I numeri di Coldiretti - Dalla fine delle quote latte, nel 2015, hanno chiuso in Italia almeno 1.500 stalle, la maggioranza in montagna, per effetto del crollo del prezzo pagato agli allevatori che è sceso al di sotto dei costi di alimentazione del bestiame, su valori di quindici anni fa.

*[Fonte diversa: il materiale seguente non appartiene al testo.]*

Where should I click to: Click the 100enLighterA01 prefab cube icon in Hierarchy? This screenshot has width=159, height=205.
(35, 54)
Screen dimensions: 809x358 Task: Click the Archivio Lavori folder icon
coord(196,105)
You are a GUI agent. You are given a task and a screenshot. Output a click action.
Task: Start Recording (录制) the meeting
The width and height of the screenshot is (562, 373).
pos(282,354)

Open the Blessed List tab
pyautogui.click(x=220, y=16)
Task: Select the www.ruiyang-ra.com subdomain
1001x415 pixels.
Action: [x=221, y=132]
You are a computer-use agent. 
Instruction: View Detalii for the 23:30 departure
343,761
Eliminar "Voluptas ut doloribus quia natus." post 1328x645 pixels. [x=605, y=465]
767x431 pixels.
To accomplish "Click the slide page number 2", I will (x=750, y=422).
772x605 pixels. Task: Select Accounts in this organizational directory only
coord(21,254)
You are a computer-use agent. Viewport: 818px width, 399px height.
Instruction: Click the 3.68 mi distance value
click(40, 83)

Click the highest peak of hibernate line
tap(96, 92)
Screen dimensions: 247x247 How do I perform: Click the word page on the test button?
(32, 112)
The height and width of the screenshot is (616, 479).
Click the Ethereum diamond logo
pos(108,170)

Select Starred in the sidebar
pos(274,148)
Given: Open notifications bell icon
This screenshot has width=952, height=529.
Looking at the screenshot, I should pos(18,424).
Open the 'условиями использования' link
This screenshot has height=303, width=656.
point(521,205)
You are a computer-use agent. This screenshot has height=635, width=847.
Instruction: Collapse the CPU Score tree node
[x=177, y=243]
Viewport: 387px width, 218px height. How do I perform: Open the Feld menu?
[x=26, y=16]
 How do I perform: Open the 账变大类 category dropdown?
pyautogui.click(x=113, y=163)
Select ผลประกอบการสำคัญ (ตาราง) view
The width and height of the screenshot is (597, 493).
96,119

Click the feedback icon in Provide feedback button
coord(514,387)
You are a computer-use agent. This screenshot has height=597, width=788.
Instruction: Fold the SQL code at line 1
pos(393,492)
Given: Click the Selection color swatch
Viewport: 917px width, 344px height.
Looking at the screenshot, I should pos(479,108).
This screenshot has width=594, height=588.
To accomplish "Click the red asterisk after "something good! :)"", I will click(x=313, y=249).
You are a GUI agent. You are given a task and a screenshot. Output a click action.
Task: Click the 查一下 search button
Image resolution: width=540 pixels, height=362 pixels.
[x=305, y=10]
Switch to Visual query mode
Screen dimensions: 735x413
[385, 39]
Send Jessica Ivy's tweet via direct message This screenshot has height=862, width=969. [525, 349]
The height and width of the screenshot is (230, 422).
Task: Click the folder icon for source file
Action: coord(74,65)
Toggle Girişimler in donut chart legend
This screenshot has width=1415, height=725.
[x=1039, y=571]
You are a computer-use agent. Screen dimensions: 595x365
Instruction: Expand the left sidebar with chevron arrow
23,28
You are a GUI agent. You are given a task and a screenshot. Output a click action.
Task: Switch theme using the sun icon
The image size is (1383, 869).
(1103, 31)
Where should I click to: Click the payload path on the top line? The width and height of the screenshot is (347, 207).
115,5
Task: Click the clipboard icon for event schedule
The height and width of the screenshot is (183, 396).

E' quanto emerge dal dossier Coldiretti "Quote latte: un anno dopo" presentato alla mobilitazione di migliaia di allevatori in corso a Udine.
Il prezzo del latte alla stalla, riferisce il dossier, sta crollando da 0,44 euro al litro nel marzo 2014 a 0,37 nel marzo 2015 ed è ora mediamente di 0,33, con punte fino a 0,30 euro in Friuli Venezia Giulia, dove si registrano le quotazioni più basse d'Italia per la pressione delle importazioni di bassa qualità.
La vita o la morte di molte stalle sopravvissute fino ad ora in Italia dipende - sostiene la Coldiretti - da almeno 5 centesimi per litro di latte che si ricavano dalla differenza tra i costi medi di produzione pari a 38-41 centesimi e i compensi attualmente riconosciuti. Per effetto di questi pochi centesimi le stalle presenti in Italia dopo la fine delle quote latte sono scese al minimo storico di meno di 33mila unità, rispetto alle 180mila attive nel 1984 all'inizio del sistema delle quote.
"Quando una stalla chiude si perde un intero sistema fatto di animali, di prati per il foraggio, di formaggi tipici e soprattutto di persone impegnate a combattere lo spopolamento e il degrado", afferma il presidente Coldiretti, Roberto Moncalvo, per il quale "in pericolo c'è un patrimonio culturale, ambientale ed economico del Paese", ma anche "i 120mila posti di lavoro nell'attività di allevamento da latte che è per metà destinato ai 49 formaggi italiani a Denominazione di origine protetta (Dop), un primato a livello europeo".